Cyrille Vanlerberghe
[20 novembre 2002]
Face à un sujet aussi controversé que les ovnis (objets volants non
identifiés) les scientifiques évitent en général de s'exprimer en
public, de peur de passer pour des soucoupistes fumeux croyant aux
petits hommes verts. Cela n'a pas effrayé l'astrophysicien
britannique Peter Sturrock, qui osé aborder le sujet dans un livre
rigoureux : La Science face à l'énigme des ovnis (1), dont la sortie
aux États-Unis a fait l'objet de beaucoup de commentaires. « C'est la
première démarche scientifique rigoureuse menée à ce niveau depuis
des années sur le domaine des ovnis, commente Pierre Lagrange,
sociologue des sciences. Sa démarche scientifique sur le sujet est
saine. »
Avec une grande prudence, Peter Sturrock su éviter le piège qui
consiste à associer systématiquement des événements pour le moment
inexplicables – les objets volants non identifiés – avec des
vaisseaux extraterrestres.
Ce chercheur à la réputation sans tache est un spécialiste de la
physique des plasmas et de l'étude du Soleil à l'université de
Stanford en Californie. Contrairement à la majorité des scientifiques
de par le monde, il estime que le phénomène des ovnis mérite une
analyse scientifique, avec des critères de qualité au niveau de
l'ensemble des recherches dites classiques.
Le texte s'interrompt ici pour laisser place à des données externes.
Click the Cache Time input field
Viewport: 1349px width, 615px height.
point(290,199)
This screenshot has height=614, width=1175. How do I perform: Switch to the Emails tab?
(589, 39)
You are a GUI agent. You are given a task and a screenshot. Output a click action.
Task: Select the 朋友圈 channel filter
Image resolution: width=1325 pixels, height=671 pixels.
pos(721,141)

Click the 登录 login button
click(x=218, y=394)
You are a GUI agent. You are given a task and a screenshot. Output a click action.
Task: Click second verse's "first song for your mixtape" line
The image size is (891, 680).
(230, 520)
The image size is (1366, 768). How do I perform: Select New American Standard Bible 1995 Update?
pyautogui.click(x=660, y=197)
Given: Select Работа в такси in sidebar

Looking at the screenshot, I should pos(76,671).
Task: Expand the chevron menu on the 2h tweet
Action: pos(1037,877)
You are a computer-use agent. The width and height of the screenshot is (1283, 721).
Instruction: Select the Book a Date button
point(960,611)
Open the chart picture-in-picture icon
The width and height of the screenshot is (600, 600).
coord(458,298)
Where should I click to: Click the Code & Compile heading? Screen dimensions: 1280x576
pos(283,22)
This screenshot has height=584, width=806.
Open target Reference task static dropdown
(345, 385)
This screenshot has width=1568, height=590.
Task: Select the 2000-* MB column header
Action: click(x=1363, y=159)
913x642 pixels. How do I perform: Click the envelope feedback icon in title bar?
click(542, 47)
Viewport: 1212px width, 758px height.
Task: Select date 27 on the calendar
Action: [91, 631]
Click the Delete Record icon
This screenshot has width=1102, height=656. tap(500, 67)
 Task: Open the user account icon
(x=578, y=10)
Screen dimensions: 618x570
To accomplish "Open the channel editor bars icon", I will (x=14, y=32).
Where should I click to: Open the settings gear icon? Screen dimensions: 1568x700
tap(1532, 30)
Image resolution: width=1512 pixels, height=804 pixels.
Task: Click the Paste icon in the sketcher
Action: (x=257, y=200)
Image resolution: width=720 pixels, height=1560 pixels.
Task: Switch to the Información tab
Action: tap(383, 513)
Grâce aux financements d'un mécène fasciné par les ovnis, Laurance S.
Rockefeller, Peter Sturrock a rassemblé un panel de neuf
scientifiques de renom, en général étrangers au sujet, pour évaluer
les travaux les plus solides de sept enquêteurs spécialisés. Les cas
d'ovnis avaient été choisis pour illustrer divers effets qui peuvent
être étudiés par des méthodes scientifiques classiques :
perturbations d'instruments de navigation dans des avions, échos
radars étranges, effets sur la végétation et sur le sol, analyse
photographique fine des objets observés ou encore débris métalliques
tombés au sol.
Après une semaine de conférence et de confrontation en 1997, les
scientifiques se sont de nouveau réunis pendant deux journées pour
rendre leur avis sur les enquêtes qui leur avaient été présentées.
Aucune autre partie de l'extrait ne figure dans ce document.